---------- Excerpt to read

In the Spotlight: Soraya Peerbaye
I met Soraya Peerbaye years ago when I was still hosting Writers' Soup in my living room - remember Writers' Soup? Soraya and I worked one on one after that. She's one of the only poets I've ever worked with. As a general rule, I dislike poetry. But Soraya's work intrigued me despite my rule, so I said yes when she asked for some private sessions.
Soraya's writing reminds me how the intellect and the heart work together when they try to comprehend impossible-to-describe events or heightened states of emotion. It is rare and beautiful to meet a writer who rises to this challenge the way Soraya does. She negotiates very complicated knots of emotion with language and form. Respect.
Soraya Peerbaye's first book, Poems for the Advisory Committee on Antarctic Names, was nominated for the Gerald Lampert Award. She holds an MFA from the University of Guelph. Aside from writing, she works with dance artists as an animator for community development projects in the field. She lives in Toronto with her husband and daughter.

--------------------
---------- Collected data

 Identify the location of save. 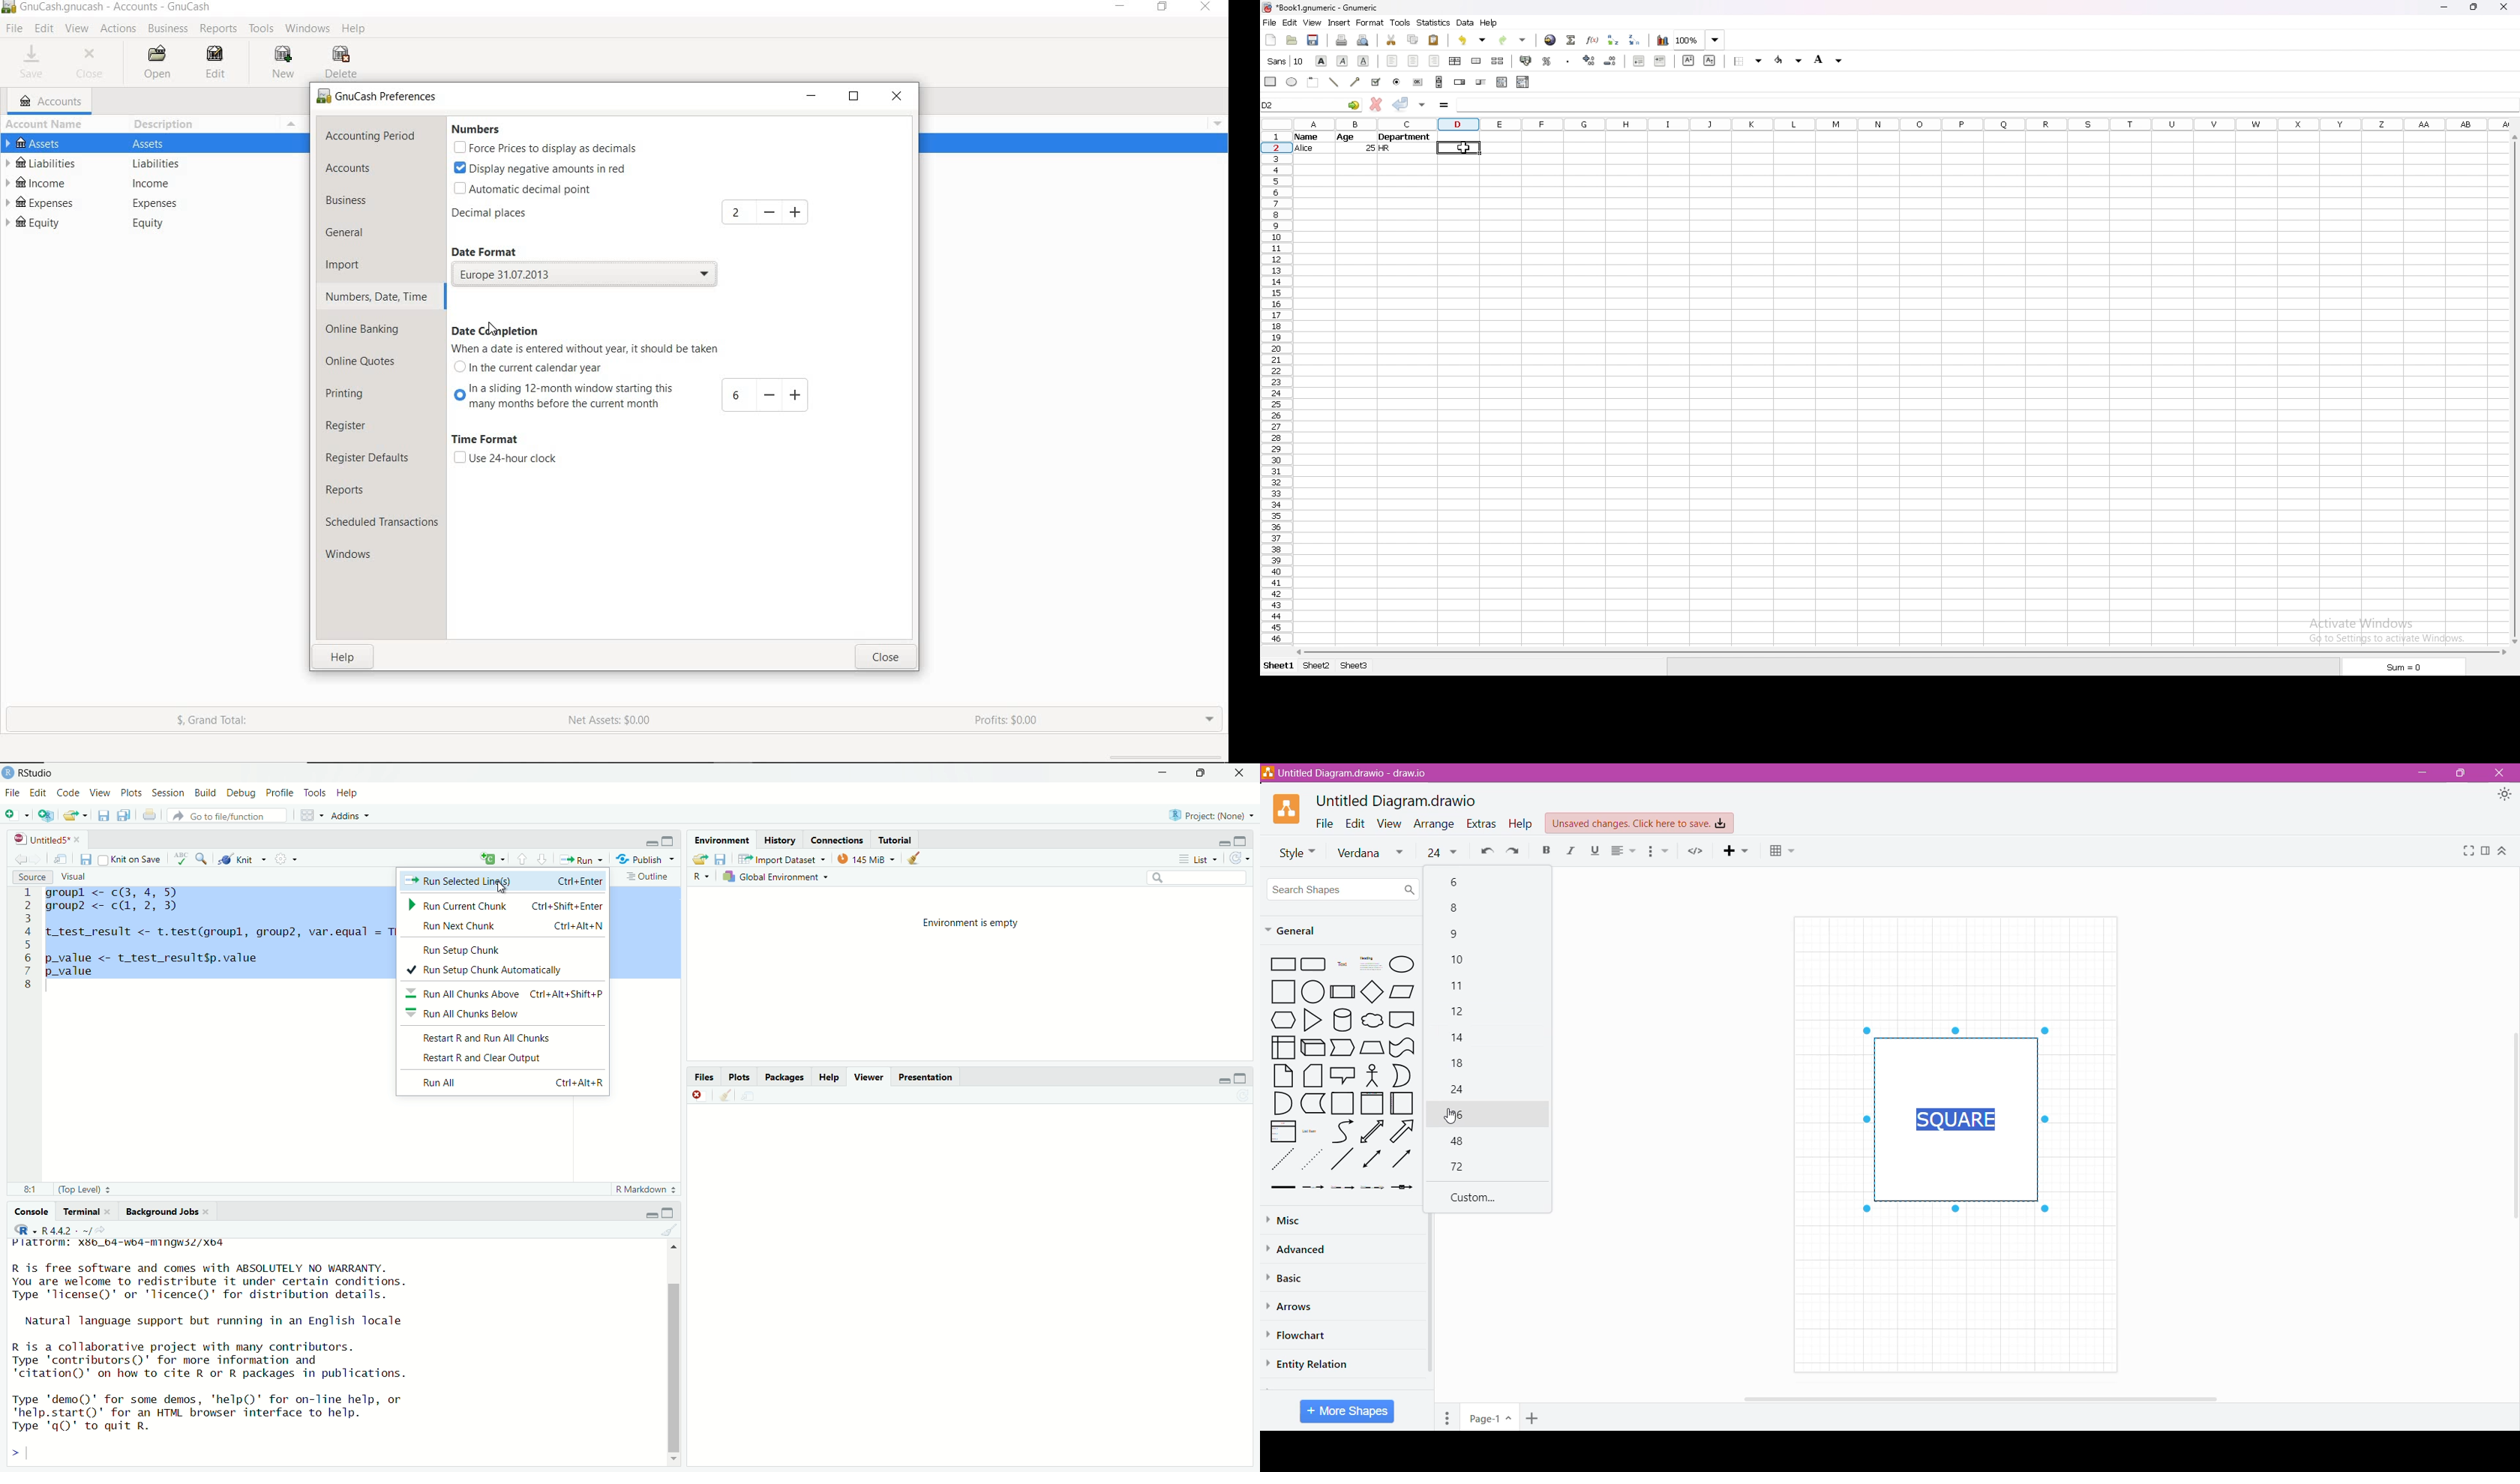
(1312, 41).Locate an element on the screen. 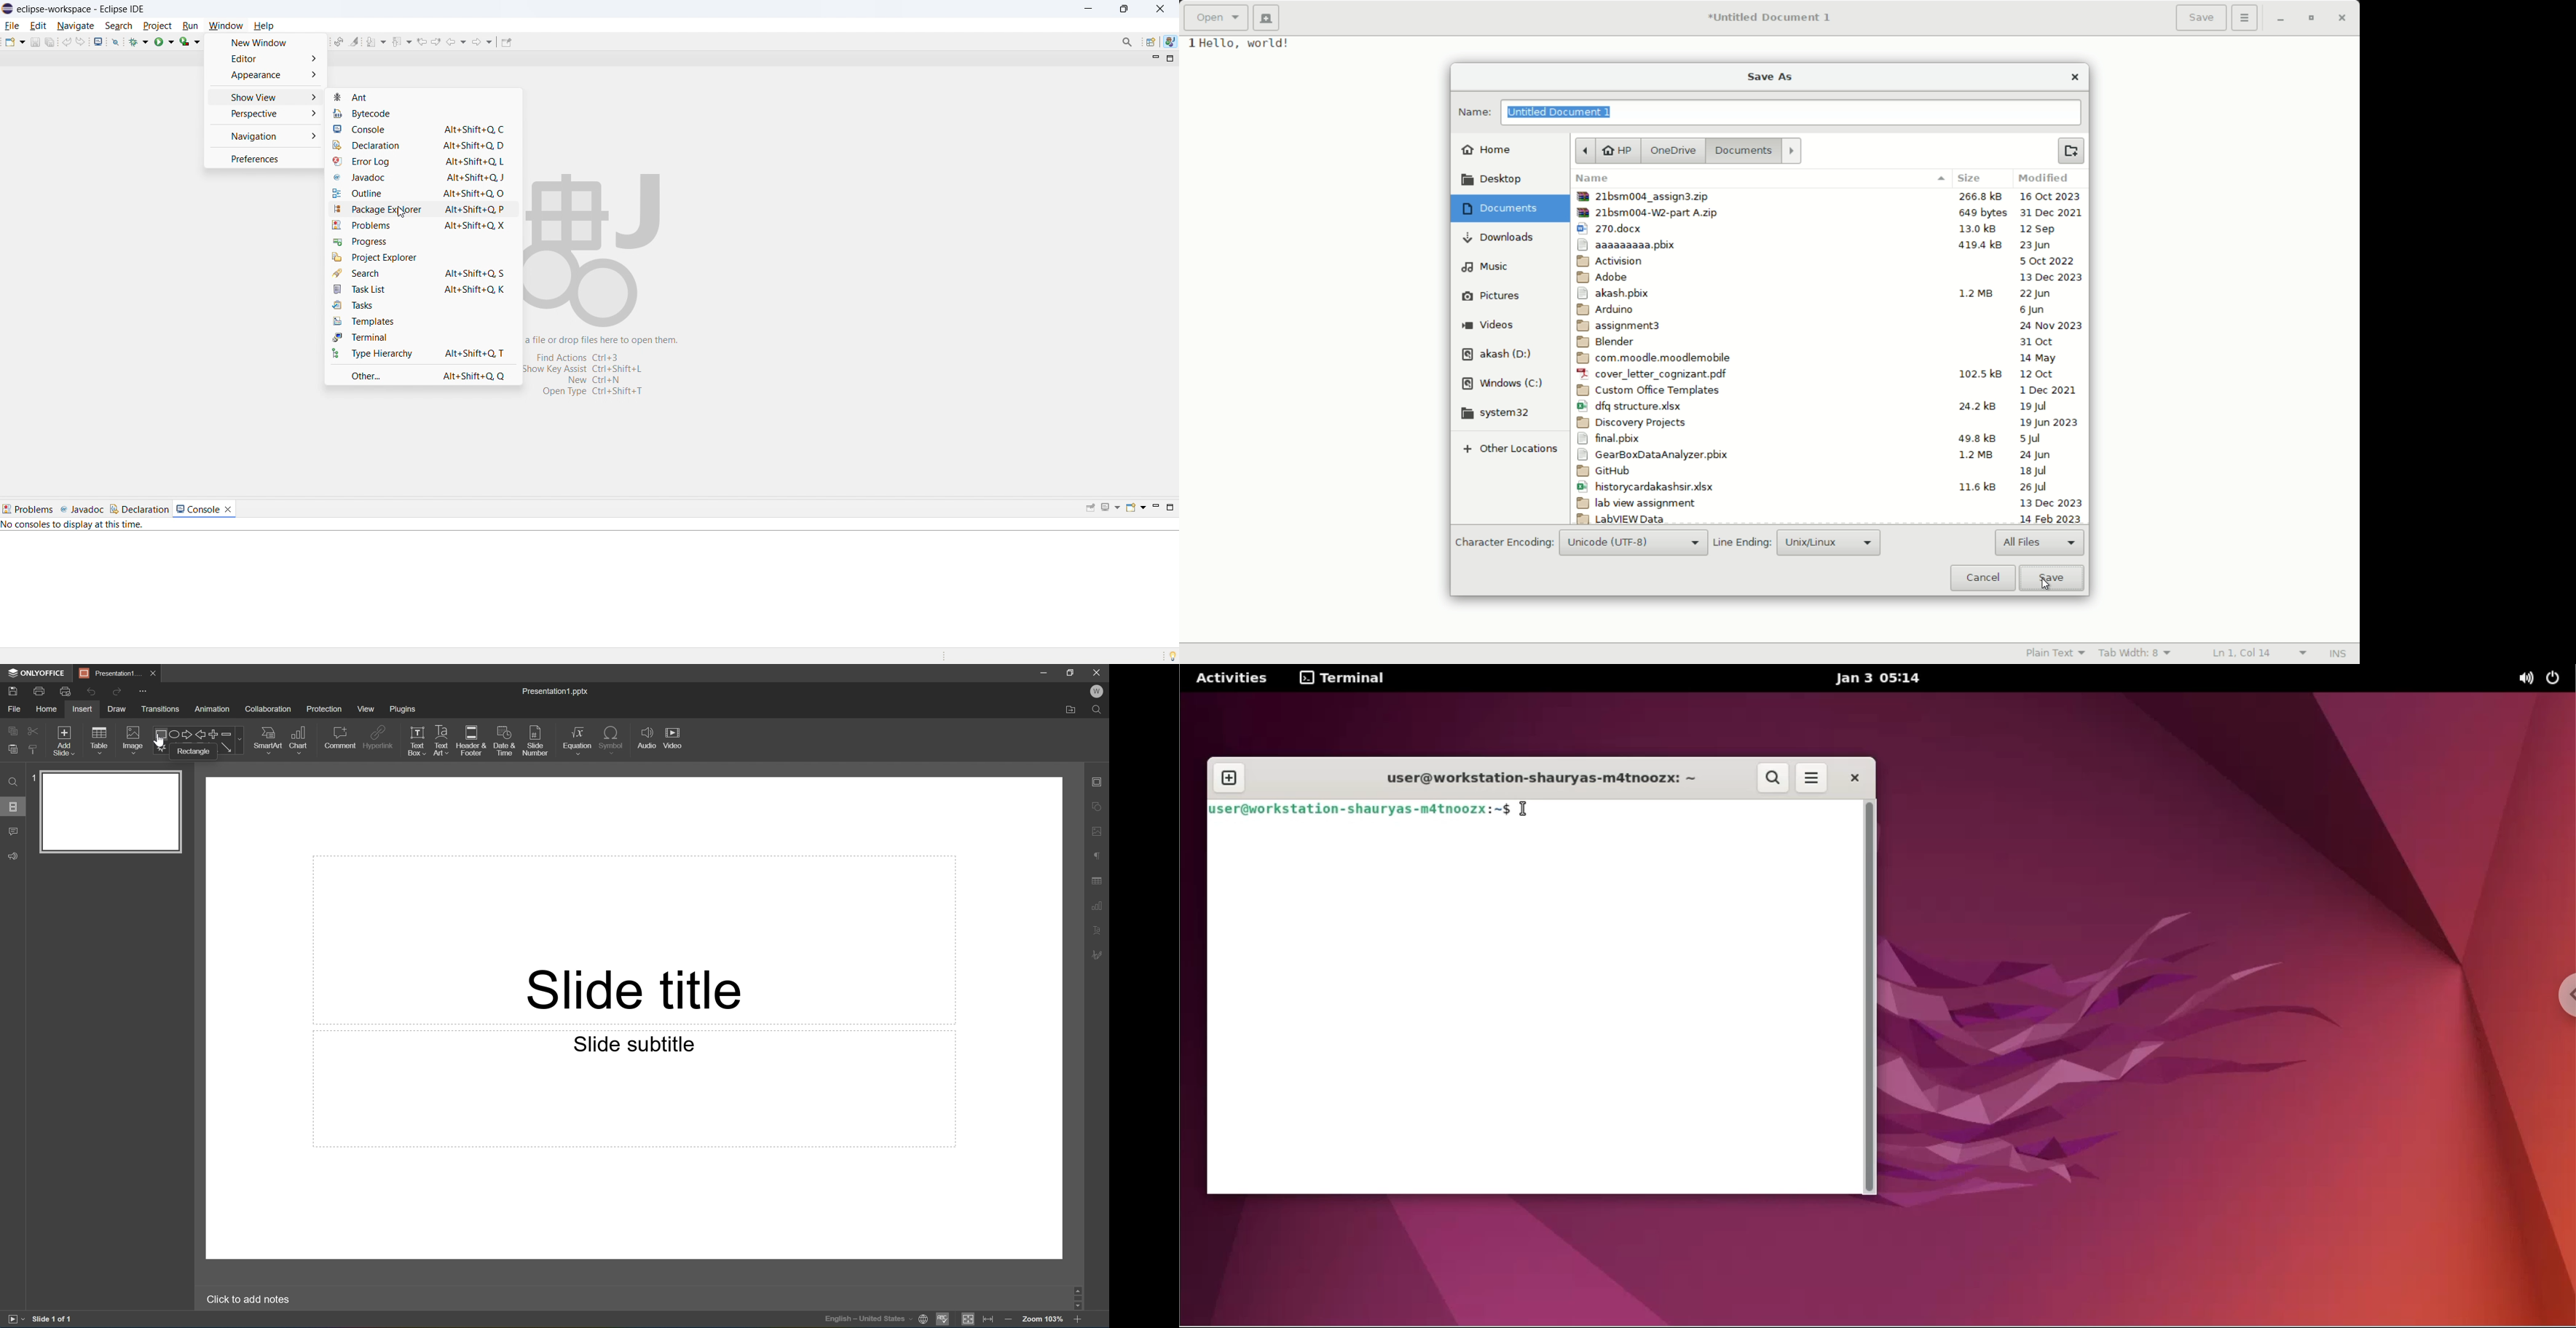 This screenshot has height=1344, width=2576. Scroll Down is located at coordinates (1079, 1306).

--------------------

- _Goals_:
(A) Write out the stretch of the spotlight piece on Soraya Peerbaye from "In the Spotlight: Soraya" through "and form. Respect.", changing "Writers' Soup" to "Writers' Salon".
(B) According to the spotlight piece on Soraya Peerbaye, which award was her first book nominated for?
(C) Do these statements agree with the spotlight piece on Soraya Peerbaye? Answer yes or no for each, quoting the words that decide it. (i) Soraya Peerbaye holds an MFA from the University of Toronto. (ii) The writer of the piece generally dislikes poetry. (iii) Soraya Peerbaye lives in Toronto with her husband and son.

- _Answers in order_:
(A)
In the Spotlight: Soraya Peerbaye
I met Soraya Peerbaye years ago when I was still hosting Writers' Salon in my living room - remember Writers' Salon? Soraya and I worked one on one after that. She's one of the only poets I've ever worked with. As a general rule, I dislike poetry. But Soraya's work intrigued me despite my rule, so I said yes when she asked for some private sessions.
Soraya's writing reminds me how the intellect and the heart work together when they try to comprehend impossible-to-describe events or heightened states of emotion. It is rare and beautiful to meet a writer who rises to this challenge the way Soraya does. She negotiates very complicated knots of emotion with language and form. Respect.

(B) The Gerald Lampert Award.

(C)
(i) No: "She holds an MFA from the University of Guelph."
(ii) Yes: "As a general rule, I dislike poetry."
(iii) No: "She lives in Toronto with her husband and daughter."